What is available to patients with indolent B-cell lymphomas and how does the current landscape look?

It's looking really great. CAR T-cell offers the possibility of long term remission. We don't have long enough follow up to know whether those responses at 2 years will be durable, but we're hopeful. In the meantime, we have PI3K inhibitors which have sort of unique toxicities that you can customize for your patient, pick the agents that seem best. One is IV, 1 is oral, 1, copanlisib can cause high blood pressure and diabetes, so in that setting, you don’t want to pick a patient who has those issues at baseline.

Tazemetostat is particularly active in patients who have mutated, EXH2, but it's also an agent that has similar progression-free survival in the mutated group, and that is a very well tolerated option. Then, there are a lot of clinical trials that are looking at these agents in combination with specific antibodies. I think this is an area where we will continue to see substantial growth in the next few years.

How have recent and ongoing advances in this field changed the way these patients are treated? What are you most excited about?

I'm particularly excited about the CD20 bispecific antibodies. There are 4 agents that are currently in clinical trials. There have been a lot of debates about how the activity of these agents will compare to CAR T-cell therapy? We know they can cause cytokine release syndrome and inflammatory-like reactions, but they don't appear to have the neurologic toxicity that you can see with CAR T. Though with CAR T, it's less than with aggressive lymphoma in terms of the rates of neurotoxicity.

These are available off the shelf so that you don't have to collect cells and send them for manufacturing, and I think that is very appealing. These drugs are being combined with all kinds of agents including rituximab and lenalidomide and other novel agents. I think that's going to be very exciting to see how this all plays out.

And it's all good for our patients. Follicular lymphoma is a disease that has a long natural history, we have lots of good options since rituximab was approved back in the late 1990s. We've seen the overall survival really, dramatically lengthen. So this is just all good news for patients, you know, both in terms of tolerability as well as, you know, activity and efficacy.

What issues still have to be dealt with in this space?

For patients who have really refractory disease, who may have had CAR T-cell and the disease is back, is a group of patients who are difficult to treat, are patients who have low blood counts as a result of things like CAR T, I think the big issue is the cost of these novel drugs. We have a lot of patients whose insurance coverage does not provide adequate coverage for these oral drugs that people are on for, on average, about a year or more.

The major unmet need is in the relapsed refractory setting. I would like to see us getting away from chemo in the frontline setting and to use some of these more novel drugs so that we don't expose people to therapies that may cause stem cell damage or other problems down the line.

What advice do you have for community oncologists about treating lymphoma with the sleuth of new agents we have today?

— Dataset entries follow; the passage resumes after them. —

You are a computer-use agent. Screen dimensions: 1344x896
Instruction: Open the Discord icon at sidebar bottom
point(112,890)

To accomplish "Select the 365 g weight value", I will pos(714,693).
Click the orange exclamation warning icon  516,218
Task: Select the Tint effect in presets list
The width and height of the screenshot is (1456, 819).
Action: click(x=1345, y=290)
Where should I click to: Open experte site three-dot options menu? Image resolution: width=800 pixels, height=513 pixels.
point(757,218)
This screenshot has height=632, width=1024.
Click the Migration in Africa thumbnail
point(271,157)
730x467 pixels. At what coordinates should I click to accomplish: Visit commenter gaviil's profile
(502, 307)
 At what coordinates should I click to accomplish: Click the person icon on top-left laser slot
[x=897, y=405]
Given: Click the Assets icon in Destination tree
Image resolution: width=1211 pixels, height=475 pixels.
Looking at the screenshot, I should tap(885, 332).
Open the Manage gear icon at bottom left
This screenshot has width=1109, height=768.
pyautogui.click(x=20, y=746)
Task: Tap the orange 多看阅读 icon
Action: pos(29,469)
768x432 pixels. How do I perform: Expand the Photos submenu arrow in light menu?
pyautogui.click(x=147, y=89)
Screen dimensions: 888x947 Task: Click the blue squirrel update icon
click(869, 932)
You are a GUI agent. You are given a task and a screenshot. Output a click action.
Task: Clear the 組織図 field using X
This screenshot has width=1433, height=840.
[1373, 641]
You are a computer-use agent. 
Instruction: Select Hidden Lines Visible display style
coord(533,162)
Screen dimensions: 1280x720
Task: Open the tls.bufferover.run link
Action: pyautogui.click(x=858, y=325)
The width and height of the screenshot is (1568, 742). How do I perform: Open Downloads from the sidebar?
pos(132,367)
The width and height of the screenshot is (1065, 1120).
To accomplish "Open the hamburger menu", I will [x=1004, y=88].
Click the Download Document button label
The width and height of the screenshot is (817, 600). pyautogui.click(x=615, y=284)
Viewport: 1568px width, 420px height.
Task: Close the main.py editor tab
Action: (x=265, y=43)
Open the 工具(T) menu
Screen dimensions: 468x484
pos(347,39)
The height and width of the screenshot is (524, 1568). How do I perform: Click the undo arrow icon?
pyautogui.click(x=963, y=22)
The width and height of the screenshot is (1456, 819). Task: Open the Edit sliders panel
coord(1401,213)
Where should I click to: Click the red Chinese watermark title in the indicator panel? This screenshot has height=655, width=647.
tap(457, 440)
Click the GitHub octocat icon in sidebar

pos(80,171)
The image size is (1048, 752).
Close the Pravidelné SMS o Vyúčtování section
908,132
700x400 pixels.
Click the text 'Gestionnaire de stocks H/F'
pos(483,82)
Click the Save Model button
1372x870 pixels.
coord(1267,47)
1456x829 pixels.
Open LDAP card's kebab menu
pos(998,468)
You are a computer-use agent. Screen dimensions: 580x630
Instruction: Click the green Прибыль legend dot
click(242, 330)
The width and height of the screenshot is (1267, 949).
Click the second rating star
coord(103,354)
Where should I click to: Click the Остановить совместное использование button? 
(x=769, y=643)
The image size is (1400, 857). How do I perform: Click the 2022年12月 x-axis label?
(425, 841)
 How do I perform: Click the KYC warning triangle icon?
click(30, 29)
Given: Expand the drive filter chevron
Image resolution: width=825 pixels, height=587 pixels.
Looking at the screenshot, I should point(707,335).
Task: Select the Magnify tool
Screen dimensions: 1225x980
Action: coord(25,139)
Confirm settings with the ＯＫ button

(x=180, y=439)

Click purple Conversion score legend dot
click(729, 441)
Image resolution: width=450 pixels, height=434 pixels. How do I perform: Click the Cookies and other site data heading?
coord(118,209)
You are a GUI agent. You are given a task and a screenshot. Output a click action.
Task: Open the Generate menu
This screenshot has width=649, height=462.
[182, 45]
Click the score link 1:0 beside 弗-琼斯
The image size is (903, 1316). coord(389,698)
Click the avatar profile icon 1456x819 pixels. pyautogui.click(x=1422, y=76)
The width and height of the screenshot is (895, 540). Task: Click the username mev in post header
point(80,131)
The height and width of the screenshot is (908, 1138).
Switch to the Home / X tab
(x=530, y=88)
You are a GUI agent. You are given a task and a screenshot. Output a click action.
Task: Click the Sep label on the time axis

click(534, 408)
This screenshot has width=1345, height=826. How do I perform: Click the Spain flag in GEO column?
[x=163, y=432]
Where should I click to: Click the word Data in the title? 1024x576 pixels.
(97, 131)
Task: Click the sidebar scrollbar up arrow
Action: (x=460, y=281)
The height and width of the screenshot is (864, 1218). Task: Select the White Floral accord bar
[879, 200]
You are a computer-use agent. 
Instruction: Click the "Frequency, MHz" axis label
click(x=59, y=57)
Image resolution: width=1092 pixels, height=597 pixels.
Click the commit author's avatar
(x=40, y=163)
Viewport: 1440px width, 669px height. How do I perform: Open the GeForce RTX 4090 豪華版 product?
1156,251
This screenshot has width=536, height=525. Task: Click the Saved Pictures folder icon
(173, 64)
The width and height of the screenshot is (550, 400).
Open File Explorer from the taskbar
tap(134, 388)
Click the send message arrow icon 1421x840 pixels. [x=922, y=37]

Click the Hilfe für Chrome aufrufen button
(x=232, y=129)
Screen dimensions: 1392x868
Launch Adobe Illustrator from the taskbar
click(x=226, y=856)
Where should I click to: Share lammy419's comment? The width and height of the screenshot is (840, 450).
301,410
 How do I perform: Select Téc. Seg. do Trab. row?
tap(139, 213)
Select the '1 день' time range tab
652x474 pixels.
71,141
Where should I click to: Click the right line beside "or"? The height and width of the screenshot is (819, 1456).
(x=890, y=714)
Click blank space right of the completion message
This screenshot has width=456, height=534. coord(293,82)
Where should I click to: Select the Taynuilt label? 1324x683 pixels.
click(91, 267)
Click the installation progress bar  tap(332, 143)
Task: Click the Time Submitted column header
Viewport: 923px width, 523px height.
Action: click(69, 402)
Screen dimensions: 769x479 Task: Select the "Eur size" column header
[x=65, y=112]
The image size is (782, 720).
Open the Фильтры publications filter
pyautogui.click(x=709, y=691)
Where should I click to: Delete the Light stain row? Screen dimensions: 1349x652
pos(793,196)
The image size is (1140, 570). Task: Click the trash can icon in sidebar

I would like to reach out to us in academics. We are very happy to join forces and share patients. If you are thinking about trying 1 of these agents, if you don't have a lot of experience, feel free to reach out. We only treat one disease, lymphoma, which is many different diseases, but it's much easier for us to keep on top of the lymphoma data whereas community oncologists have to treat such a wide spectrum of diseases. It's a very hard job and with all this explosion of new drugs, I can't imagine what it would be like to try to apply this data in real time to patients. I think the message is always reach out and we're always available and happy to help.